En la misma piedra
Hay dos
clases de presunción. O bien el hombre presume de sus capacidades (esperando
poder salvarse sin la ayuda de lo alto), o bien presume de la omnipotencia o de
la misericordia divinas, (esperando obtener su perdón sin conversión y la
gloria sin mérito) (Catecismo
de la Iglesia Católica, 2092)
“Capítulo uno: Bajo
por una calle y hay un hoyo grande. Yo no lo veo y caigo en él. Es profundo y
oscuro. Tardo mucho tiempo en lograr salir. No es mi defecto.
Capítulo dos: Bajo
por la misma calle. Hay un hoyo grande y lo veo, pero caigo de nuevo en él. Es
profundo y oscuro. Tardo mucho tiempo en lograr salir. Todavía no es mi
defecto.
Capítulo tres: Bajo
por la misma calle. Hay un hoyo grande y lo veo, pero todavía caigo de nuevo en
él. Empieza a ser un hábito. Pero ya voy aprendiendo a salir rápidamente del
hoyo. Reconozco mi defecto.
Capítulo cuatro:
Bajo por la misma calle. Hay un hoyo grande. Lo rodeo.
Capítulo cinco:
Bajo por una calle diferente”.
¿Cuál es la
moraleja de esta historia? El hombre es el único animal que tropieza dos y tres
y cuatro y cinco veces en la misma piedra, pero siempre puede levantarse e
intentarlo de nuevo.
¿Cuántas veces has
oído hablar de conversión? Unas cuantas, ¿verdad? ¿Y cuántas te han dicho o te
has dicho que tienes que cambiar en algo? Posiblemente otras tantas. Es más,
incluso es posible que cuanto más empeño has puesto en cambiar, o en
“convertirte”, ha sido peor.
Y ¿cuántas veces
has pensado tirar la toalla? ¿Cuántas veces has pensado que era inútil volverlo
a intentar? ¿Cuántas no te habrás dicho: para qué confesarme si siempre es lo
mismo?
Cuando hablamos de
conversión podemos caer en dos errores. El primero es pensar que uno tiene que
cambiar de vida, mejorar en algún aspecto de la vida cristiana, a base de puro
esfuerzo. Uno se remanga y dice: ¡vamos a por ello! Y cuando fracasa una y otra
y otra vez, llega el desánimo. Conclusión: ¡no puedo!
El otro error es
pensar que Dios lo hace todo. Entonces sólo tengo que pedírselo. Rezo y rezo y
rezo hasta que me salen callos en las rodillas de tanto rezar. Y nada, no
consigo nada. Dios no me escucha. No quiere que cambie, qué le vamos a hacer.
La conversión es la
unión de dos elementos. Uno, la gracia de Dios. Está claro. Toca el corazón.
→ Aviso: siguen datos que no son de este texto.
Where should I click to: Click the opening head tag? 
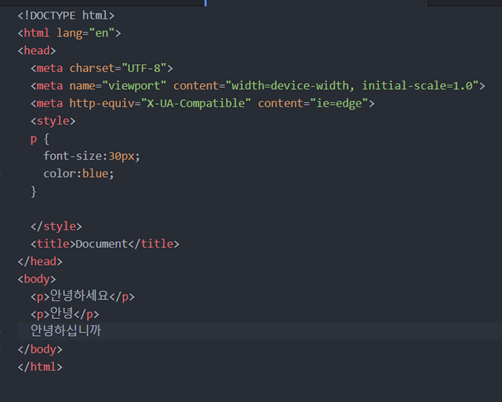[37, 51]
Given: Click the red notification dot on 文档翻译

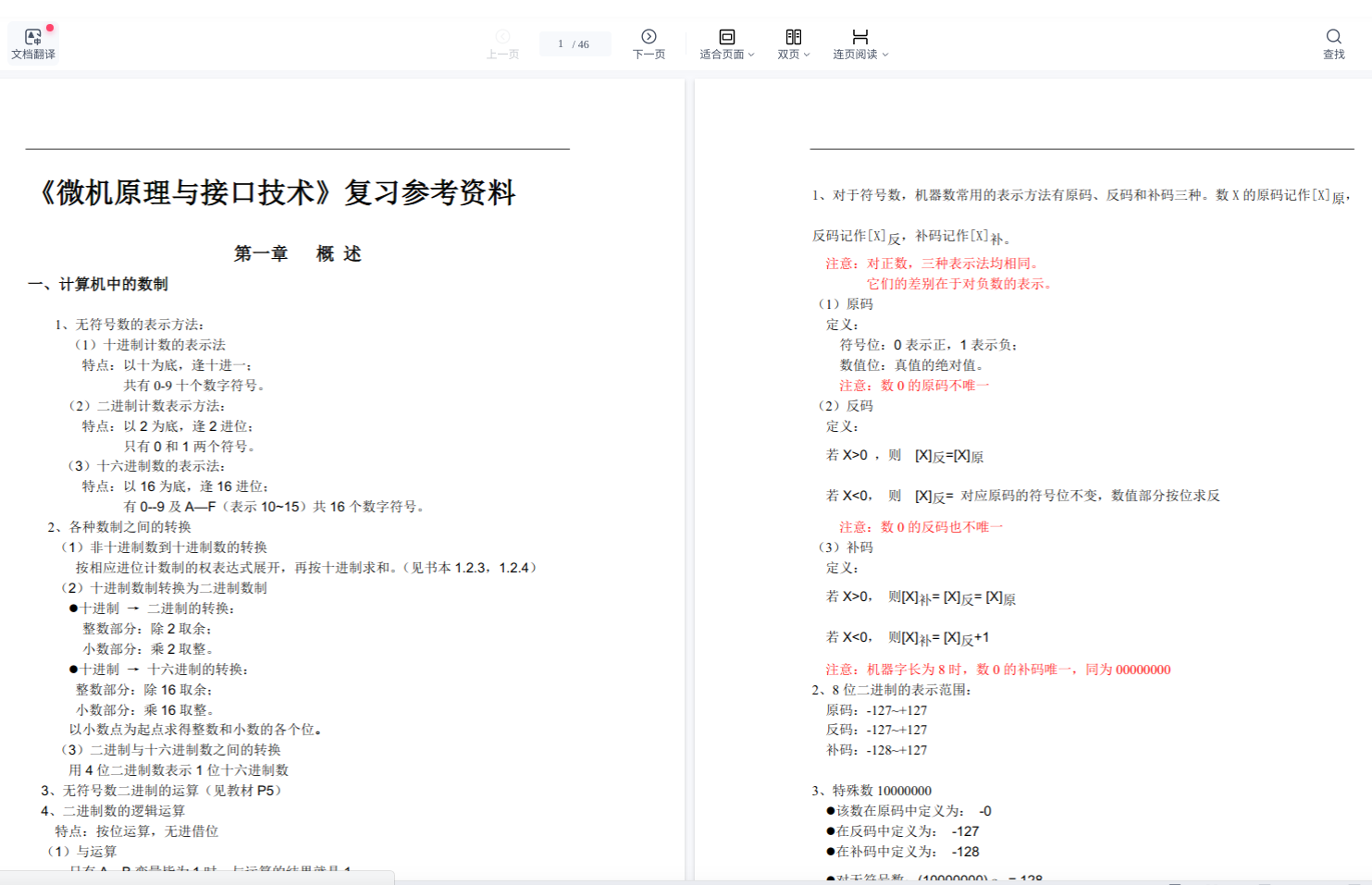Looking at the screenshot, I should coord(50,28).
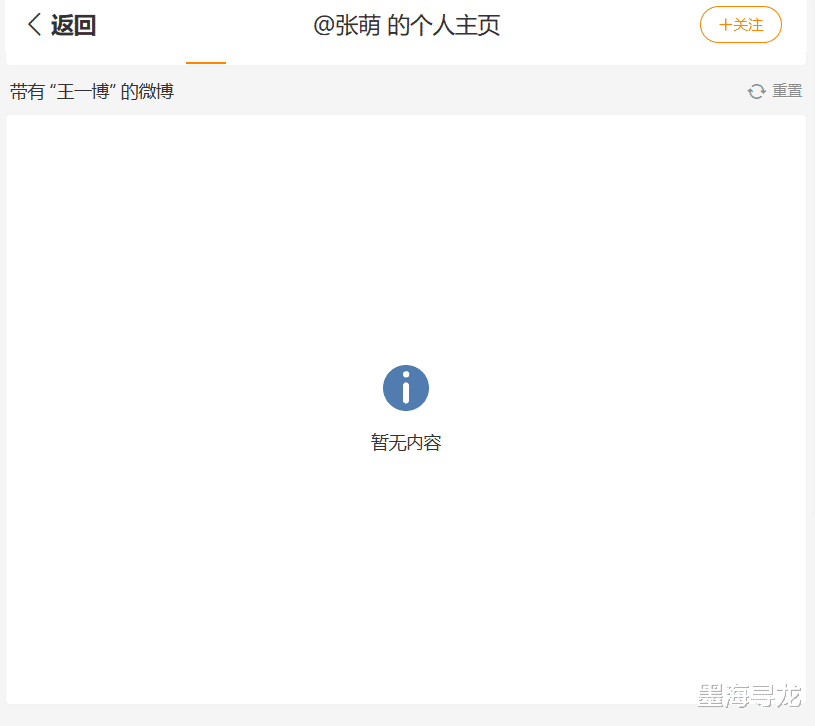Click the blue info circle icon

click(406, 388)
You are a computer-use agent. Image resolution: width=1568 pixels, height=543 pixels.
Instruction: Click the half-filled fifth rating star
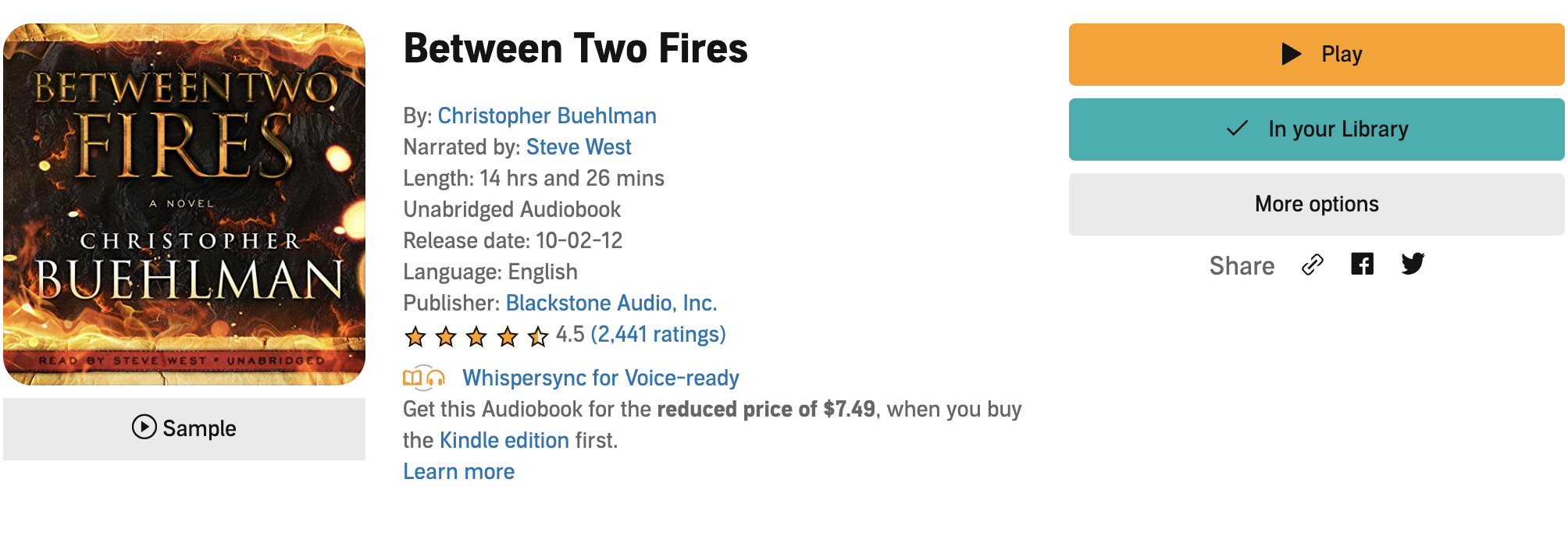pyautogui.click(x=537, y=336)
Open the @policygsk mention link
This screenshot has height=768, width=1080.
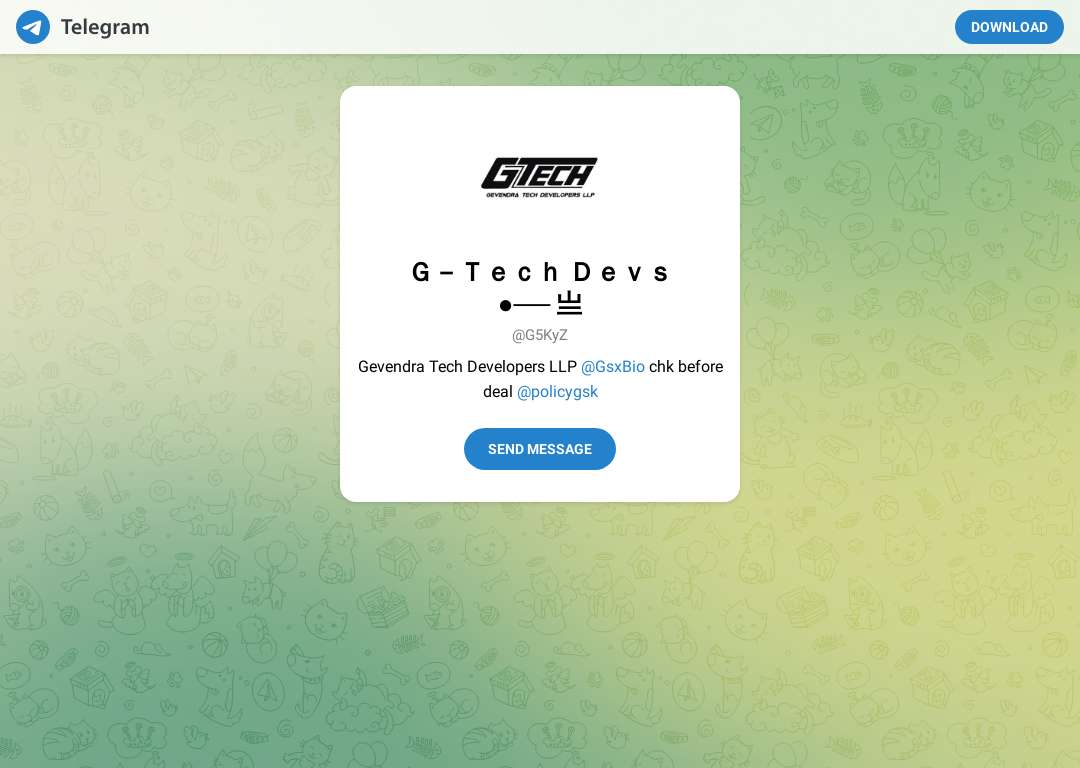(x=557, y=391)
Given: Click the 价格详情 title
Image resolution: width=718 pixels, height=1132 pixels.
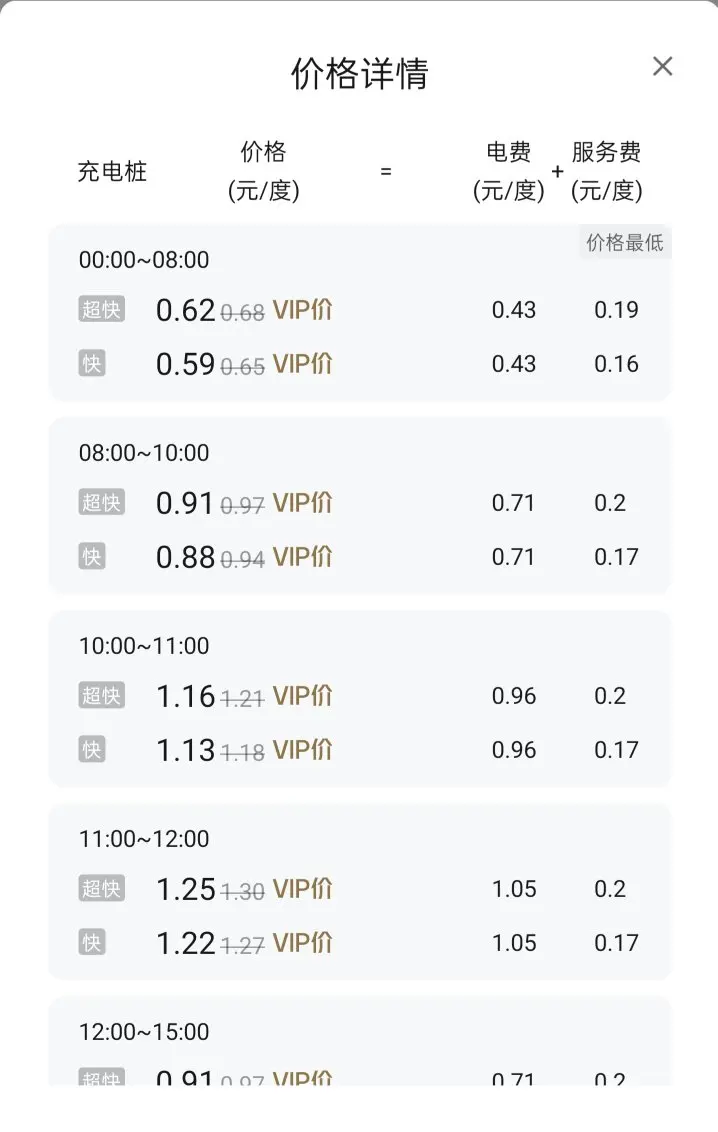Looking at the screenshot, I should point(359,74).
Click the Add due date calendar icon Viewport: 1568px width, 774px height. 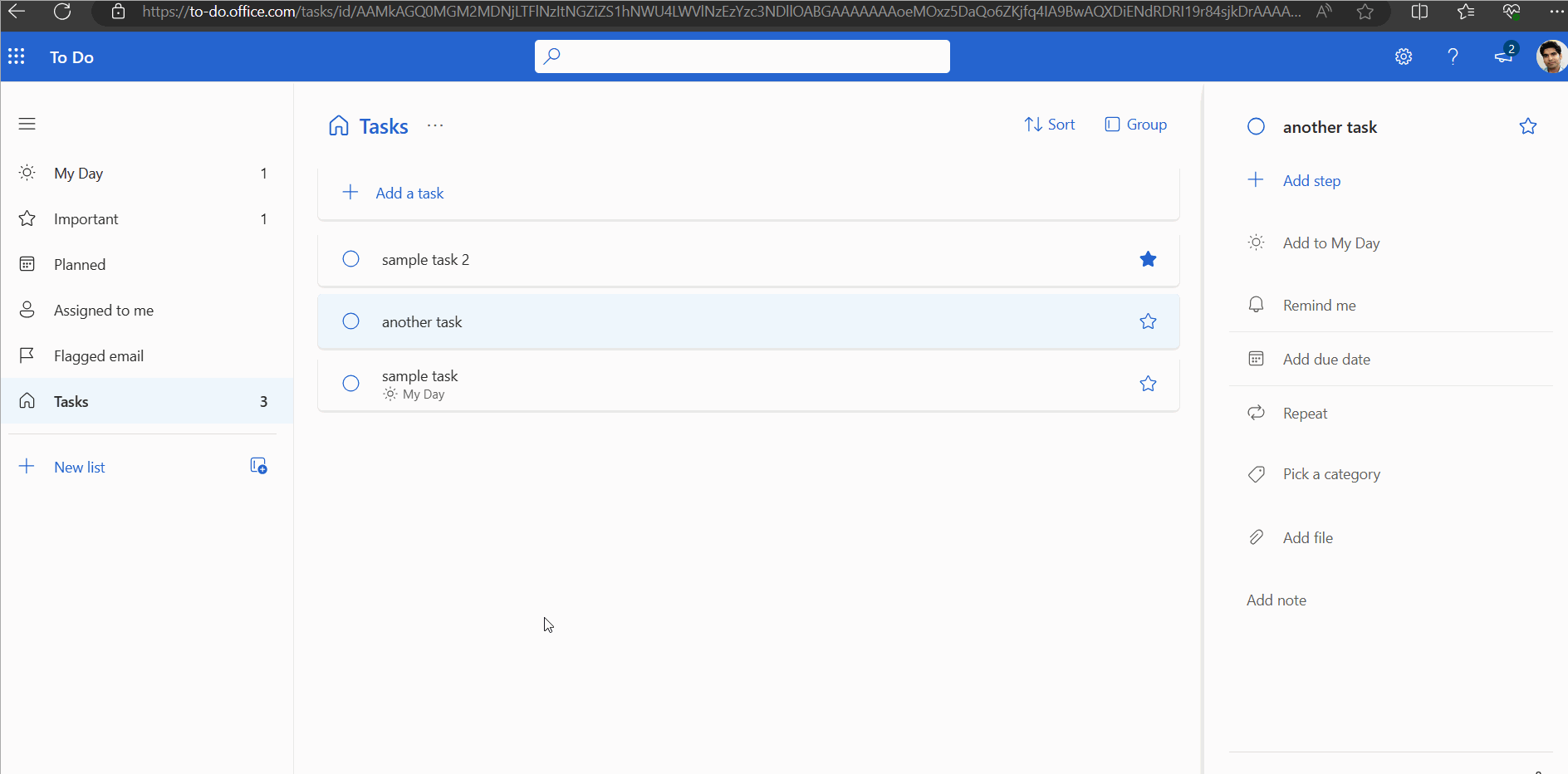coord(1257,359)
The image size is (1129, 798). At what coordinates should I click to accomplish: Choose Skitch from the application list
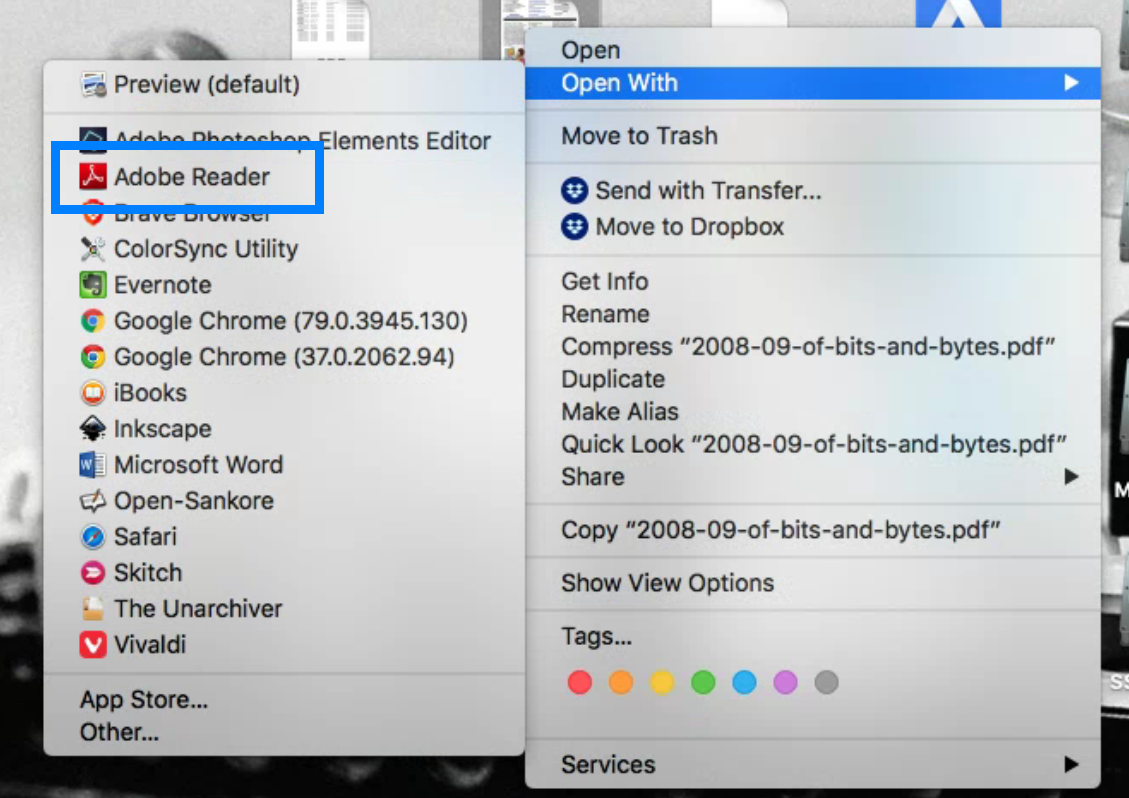(148, 573)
Ilumina nuestro camino para que veamos las piedras con las que estamos
tropezando. Nos da los medios sobrenaturales para cambiar. El otro, mi
voluntad, porque por mucho que el Señor me muestre el hoyo que hay en la calle,
si no colaboro con la gracia, caeré de nuevo en el agujero. Entonces, ¿cómo
puedo convertirme? “A Dios rogando y con el mazo dando”, una y otra vez, porque
la conversión es una tarea de toda la vida.
… la llamada de Cristo a la conversión sigue resonando en la
vida de los cristianos. Esta segunda conversión es una tarea ininterrumpida
para toda la Iglesia que recibe en su propio seno a los pecadores y que, siendo
santa al mismo tiempo que necesita de purificación constante, busca sin cesar
la penitencia y la renovación. Éste esfuerzo de conversión no es sólo una obra
humana. Es el movimiento del corazón contrito, atraído y movido por la gracia a
responder al amor misericordioso de Dios que nos ha amado primero[1].
[1] Catecismo de la Iglesia Católica, n. 1428.